MATERIAL SUPPLIED: Begin

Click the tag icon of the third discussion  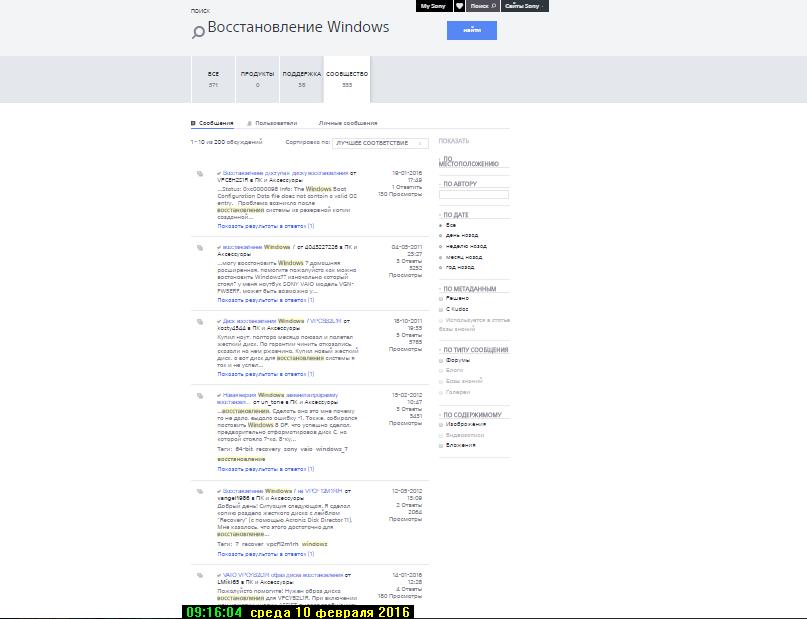[x=200, y=322]
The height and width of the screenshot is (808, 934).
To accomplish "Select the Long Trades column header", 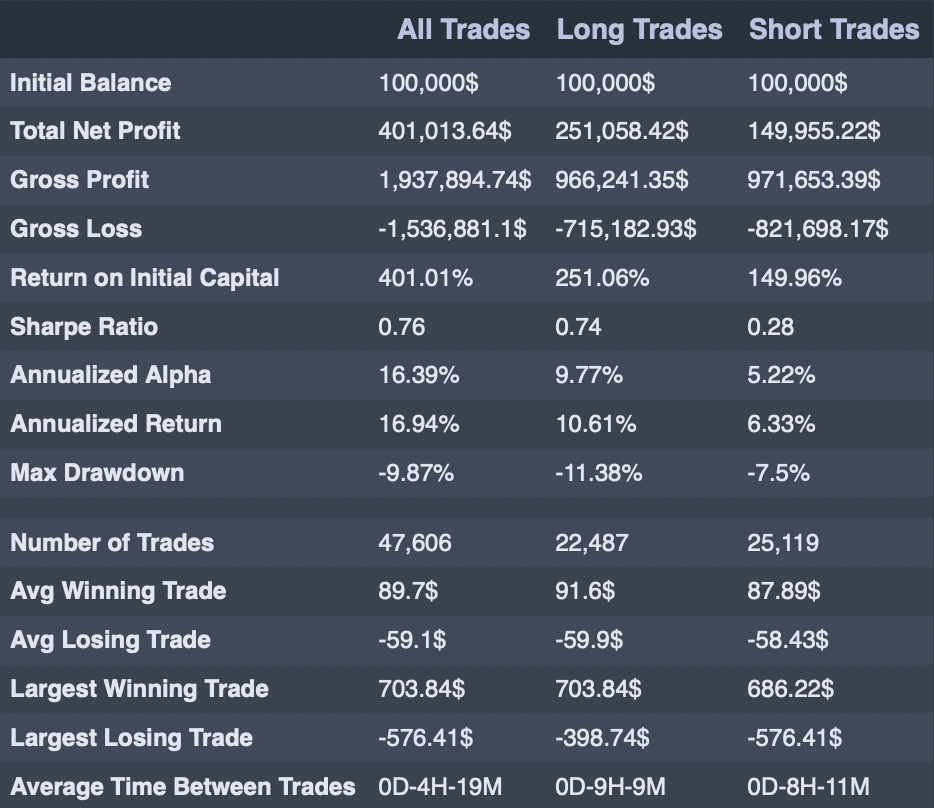I will click(x=639, y=29).
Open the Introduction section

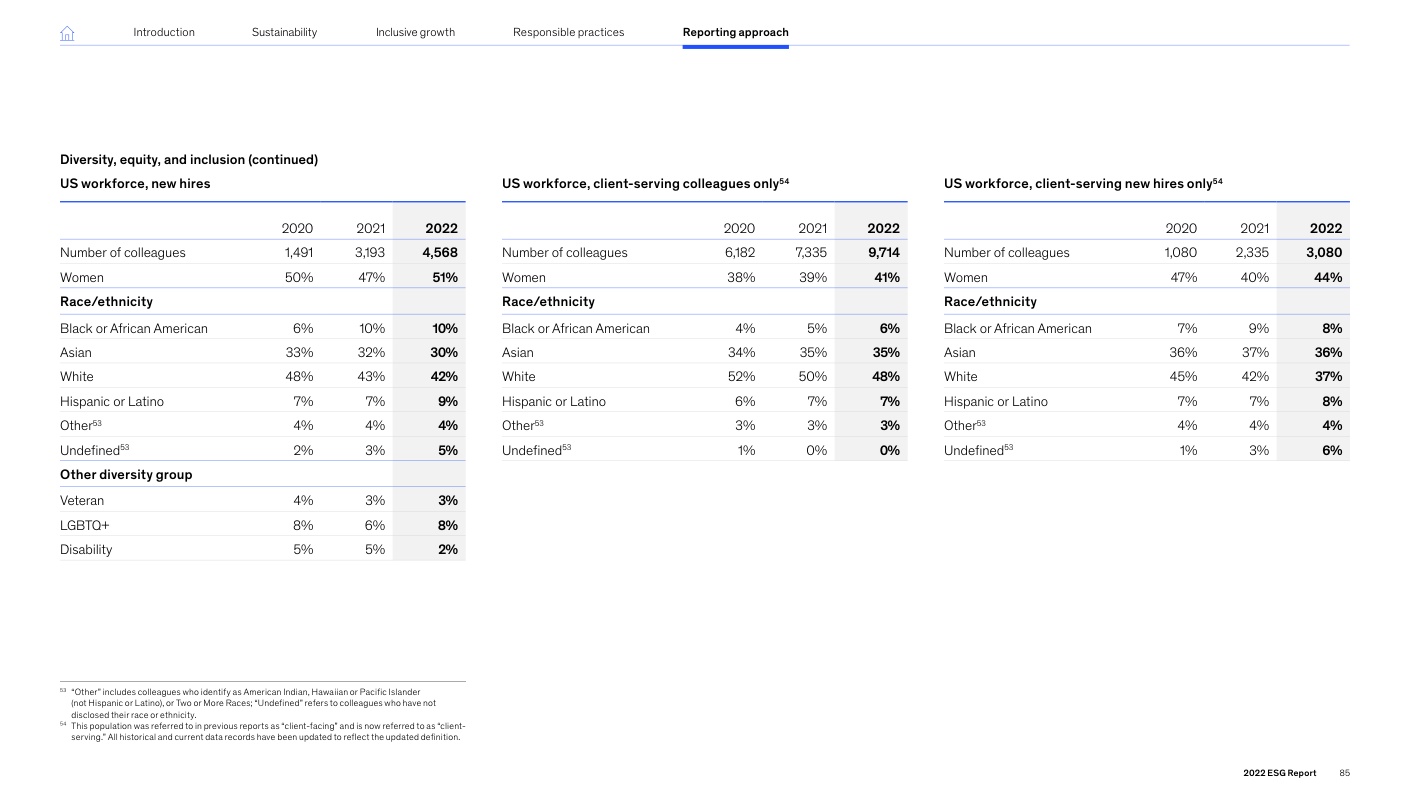(164, 32)
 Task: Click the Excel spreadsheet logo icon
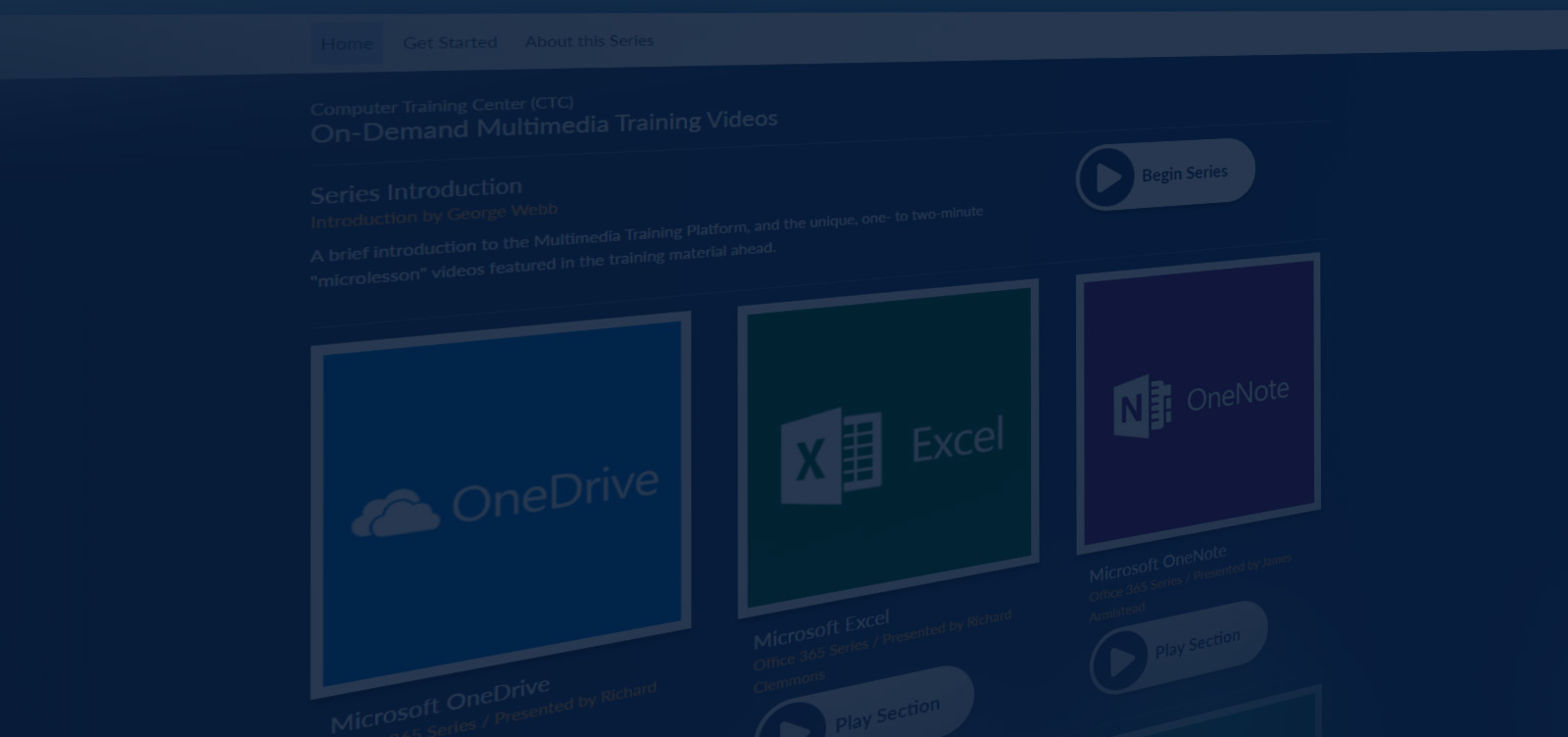830,456
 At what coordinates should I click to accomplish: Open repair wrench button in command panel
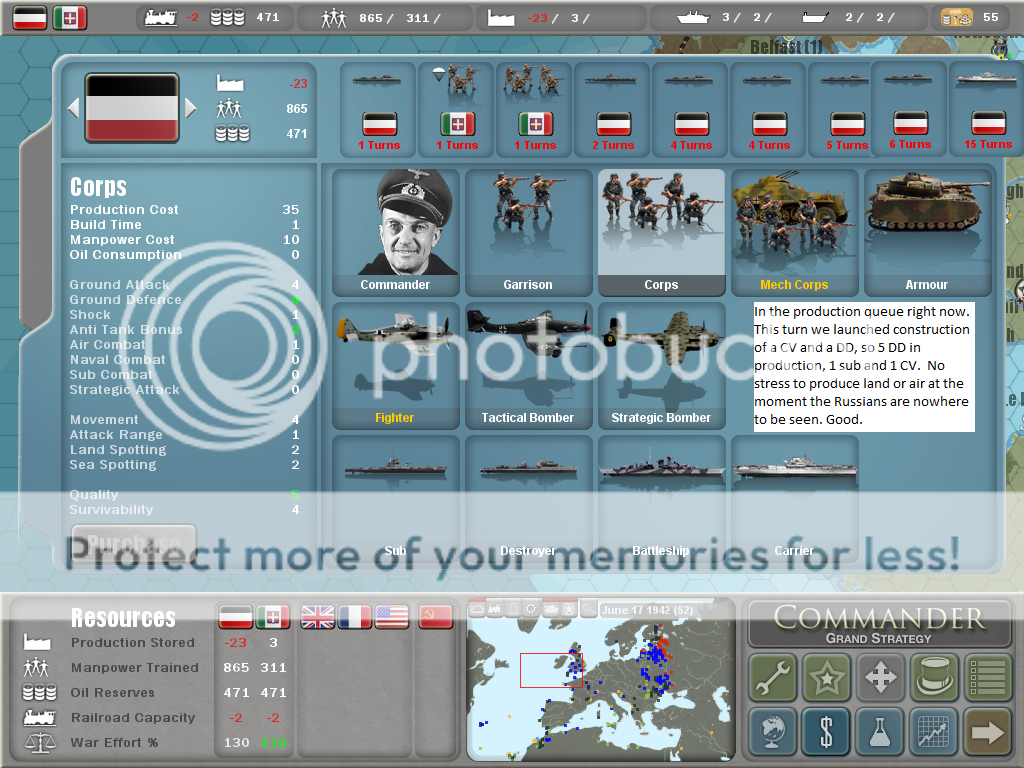772,678
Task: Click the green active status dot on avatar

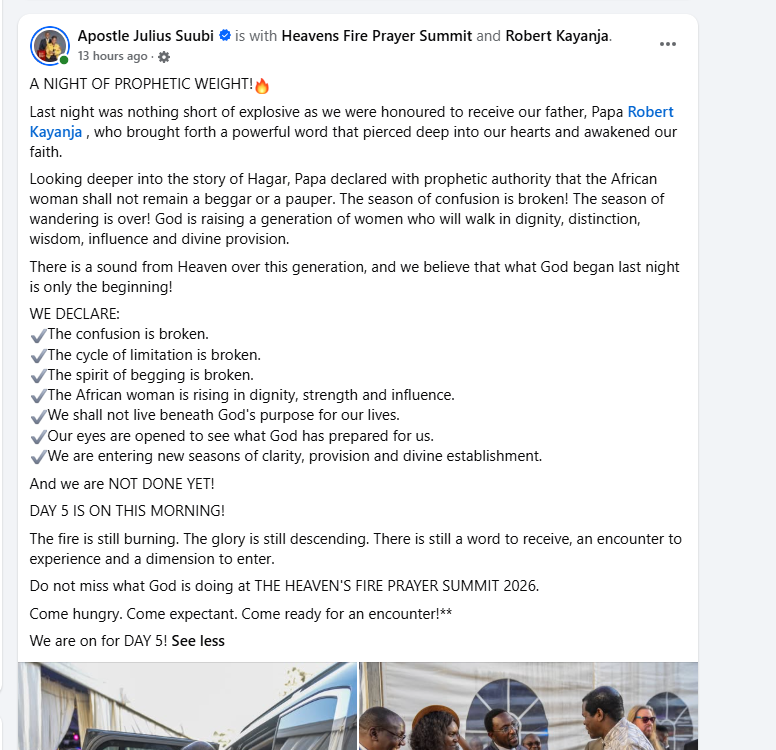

MATERIAL SUPPLIED: End

■ EXERCISE AIM ■
Print, exactly as written, the lines from the one containing "Open the Introduction section" to the end of the material, both ends included, and nothing else; no pictures.

■ TASK SOLUTION ■
Open the Introduction section

(164, 32)
 Task: Click the Excel spreadsheet logo icon
830,456
 At what coordinates should I click to accomplish: Open repair wrench button in command panel
772,678
Task: Click the green active status dot on avatar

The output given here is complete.